Santelli: Get the Government Out of the Banking System

February 23rd, 2009 3:18 PM

As rumors of nationalization swirl about Bank of America (NYSE:BAC) and Citigroup (NYSE:C), the market indices have fallen.

On Feb. 23, Larry Kudlow, co-host of CNBC's "The Call," asked CNBC Chicago Mercantile floor reporter Rick Santelli if the government should be involved in propping these troubled banks. Santelli made waves on CNBC's Feb. 19 "Squawk Box" railing against the Obama Administration's mortgage bailout plan. 

"Listen, I think the government should stay out," Santelli said to Kudlow about the banking system. "I mean, look at the last plan where we put that money in there. There was talk about obviously the preferred shares and the dividend payments and paying it back, and now that's under review. You know, so we're revising the last plan. We're throwing more money in."

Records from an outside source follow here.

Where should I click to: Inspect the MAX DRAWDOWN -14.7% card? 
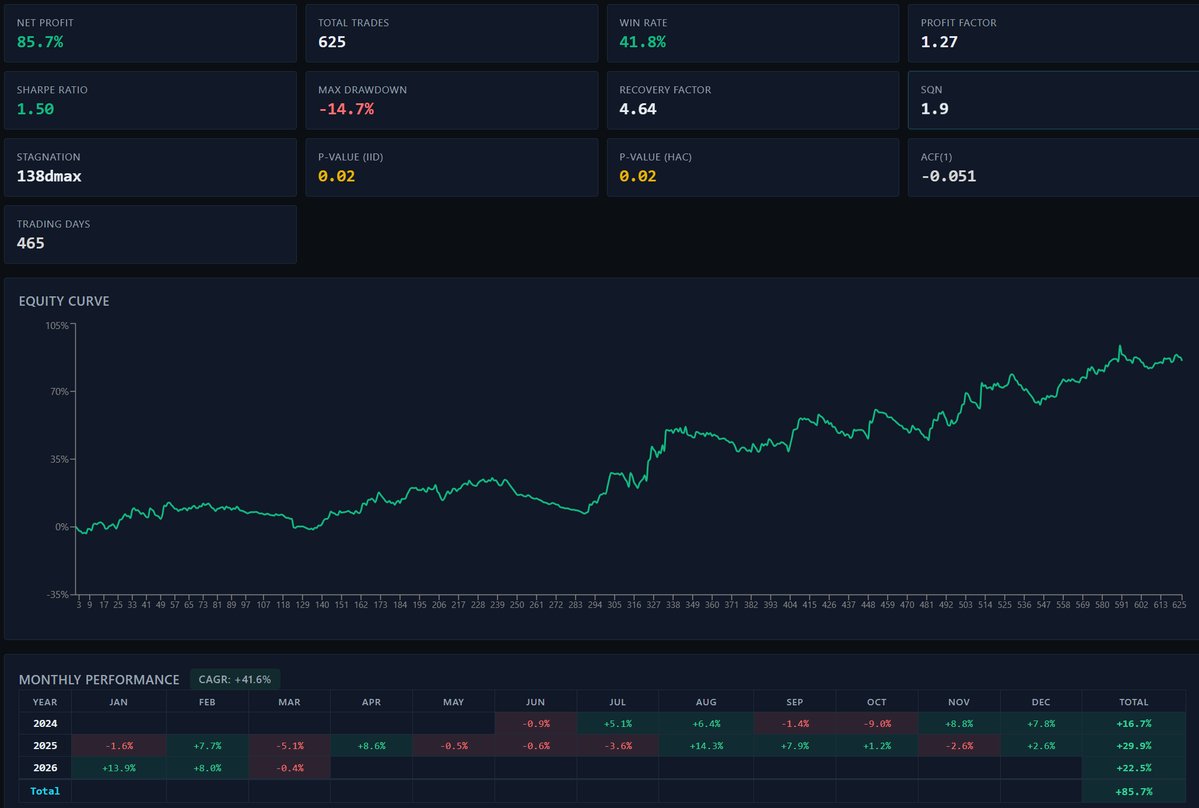[x=451, y=100]
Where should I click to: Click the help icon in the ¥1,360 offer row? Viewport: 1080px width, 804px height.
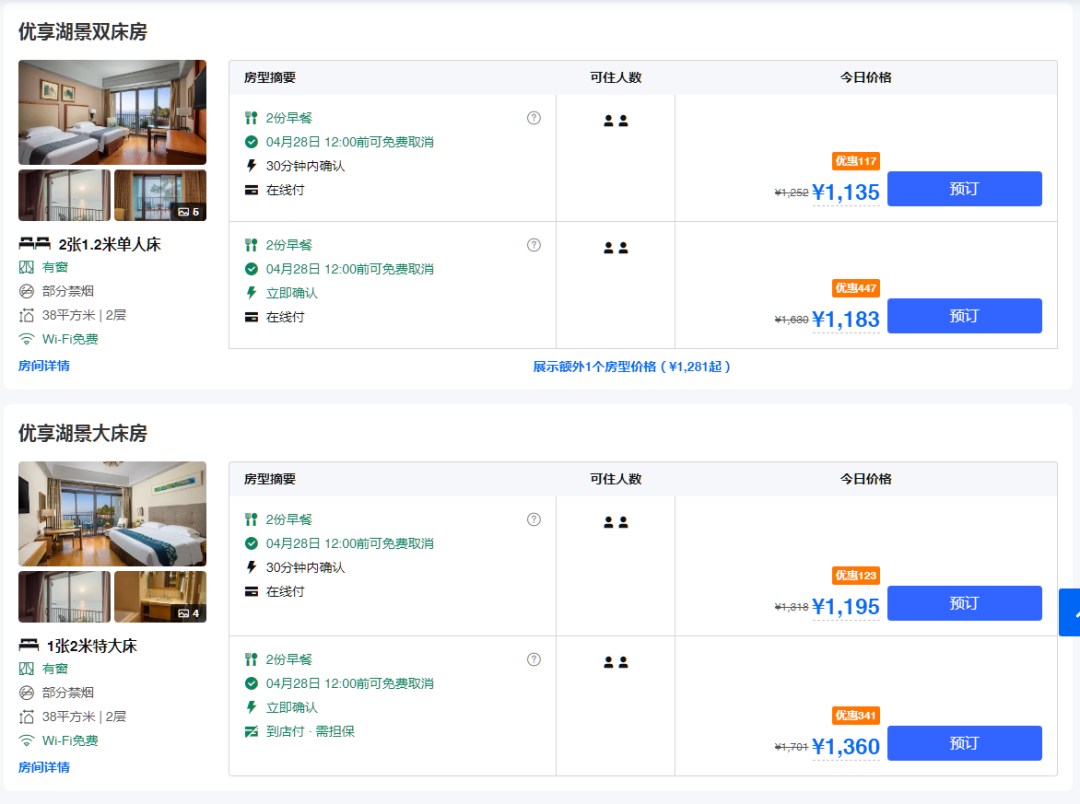534,659
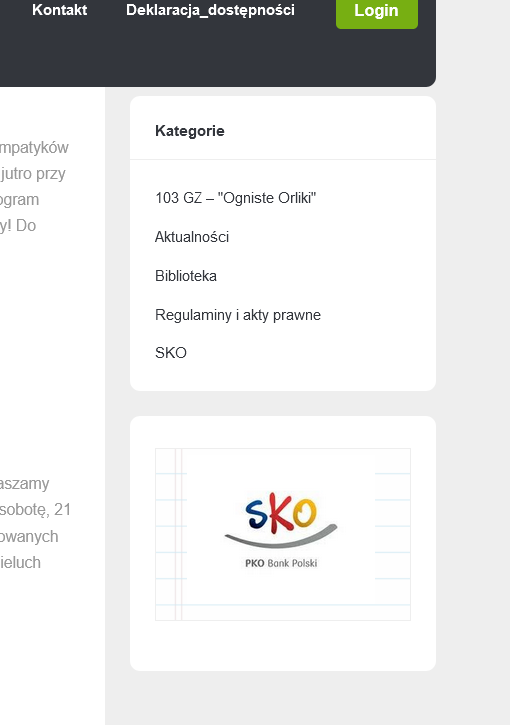The image size is (510, 725).
Task: Open the Biblioteka category
Action: 186,276
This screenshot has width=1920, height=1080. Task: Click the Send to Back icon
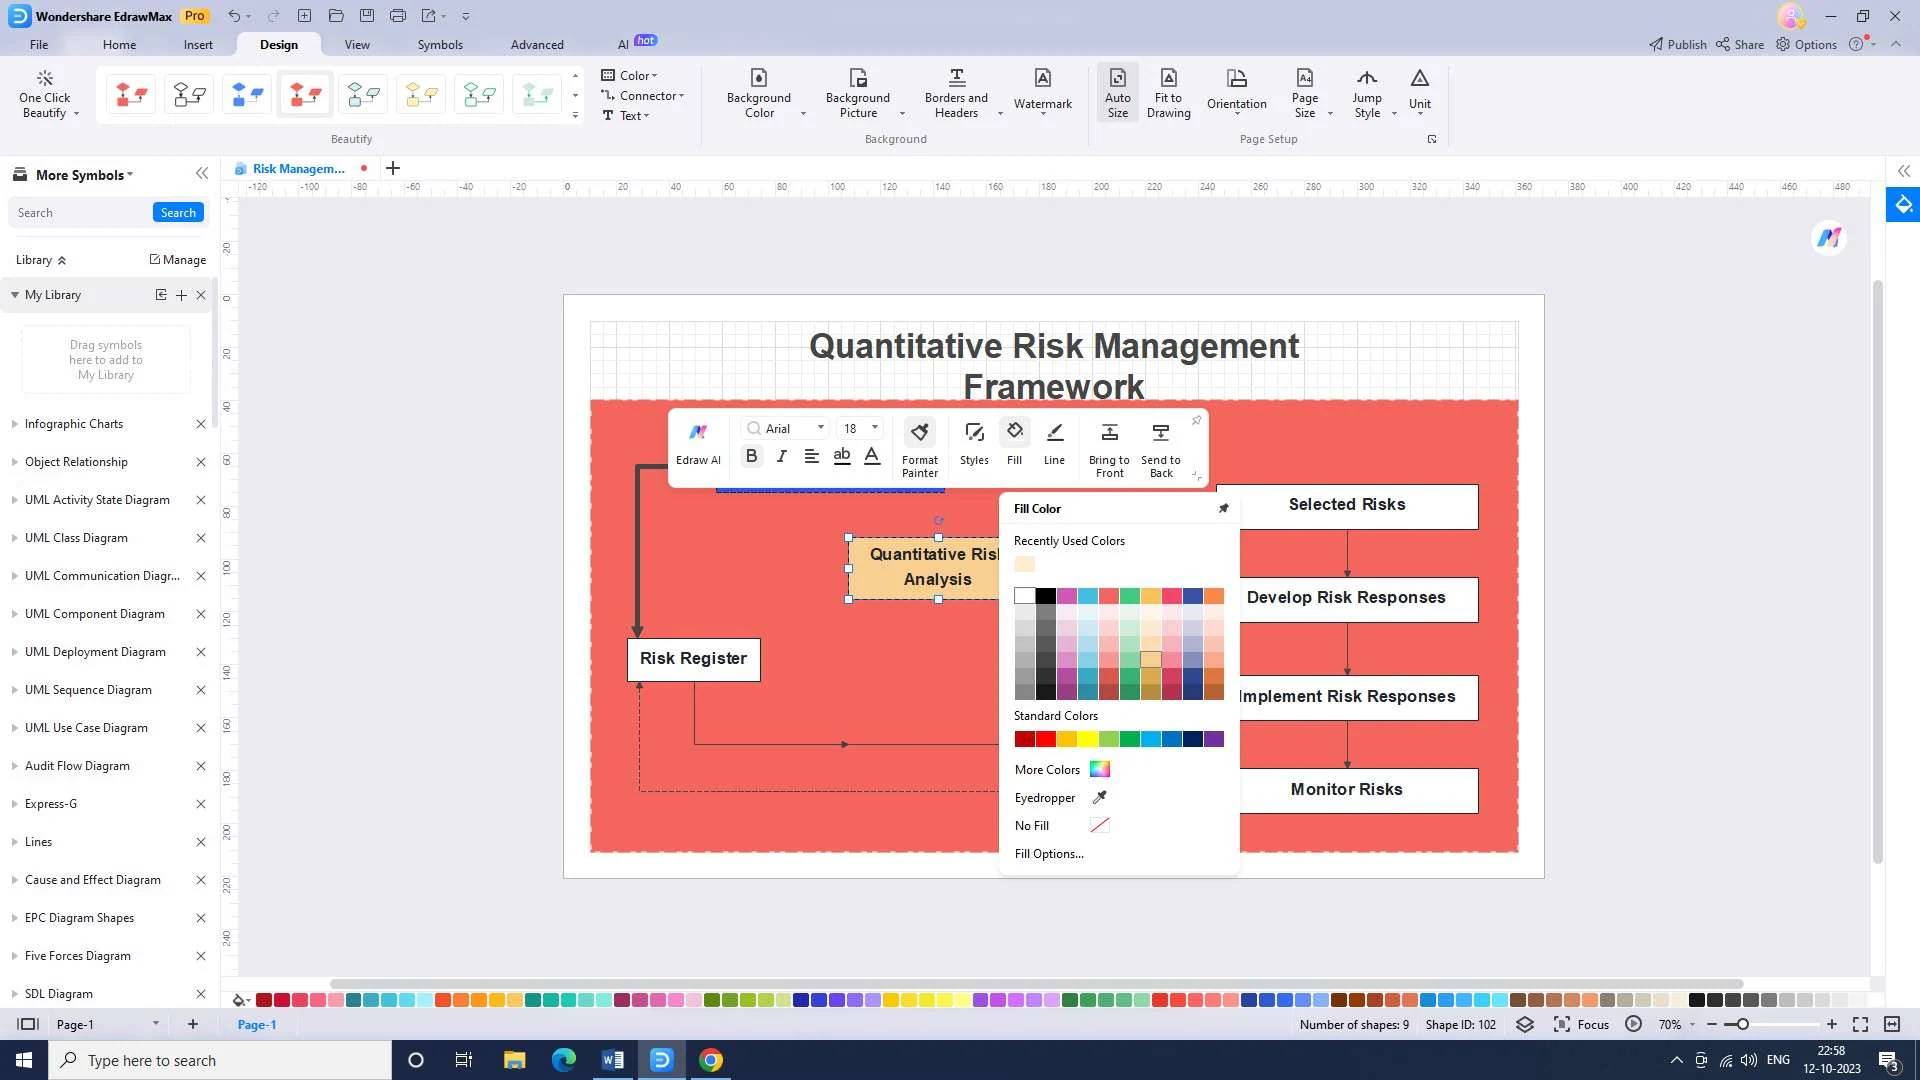coord(1160,433)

The resolution, according to Santelli, would be to protect the depositors, but let the institutions fail.

"You know Larry, I don't know how to put this in legalese, but there should be some type of special bankruptcy organization that the government set up so if the banks go down, they do their best to organize it - make it so that it's not going to make the system collapse, guarantee, get the FDIC," Santelli said. "But I think we're throwing ... good money after bad and the bank system has been in shambles for how long with so much money thrown at it, some involuntarily. And I don't see the progress. Keep the government out."

Santelli said that helping out the regional banks that didn't engage in risky behavior would save the banking system. The other banks are largely insolvent and not worth saving, he contended.

"There's a lot of regional banks we can try to bolster up," Santelli said. "All this is good. You know, listen to the original question we asked, ‘Is it worthwhile to save the banks?' Is there anything left to save, really?"

Co-host Larry Kudlow pointed out the trend - that as the government intervenes, more and more has gone wrong.
"All I know is since Fannie, since Freddie, since AIG, since Lehman, since Bear Stearns - all holy hell has broken out," Kudlow said. "If this is the solution, show me the problem. Somehow we have got to have a better way."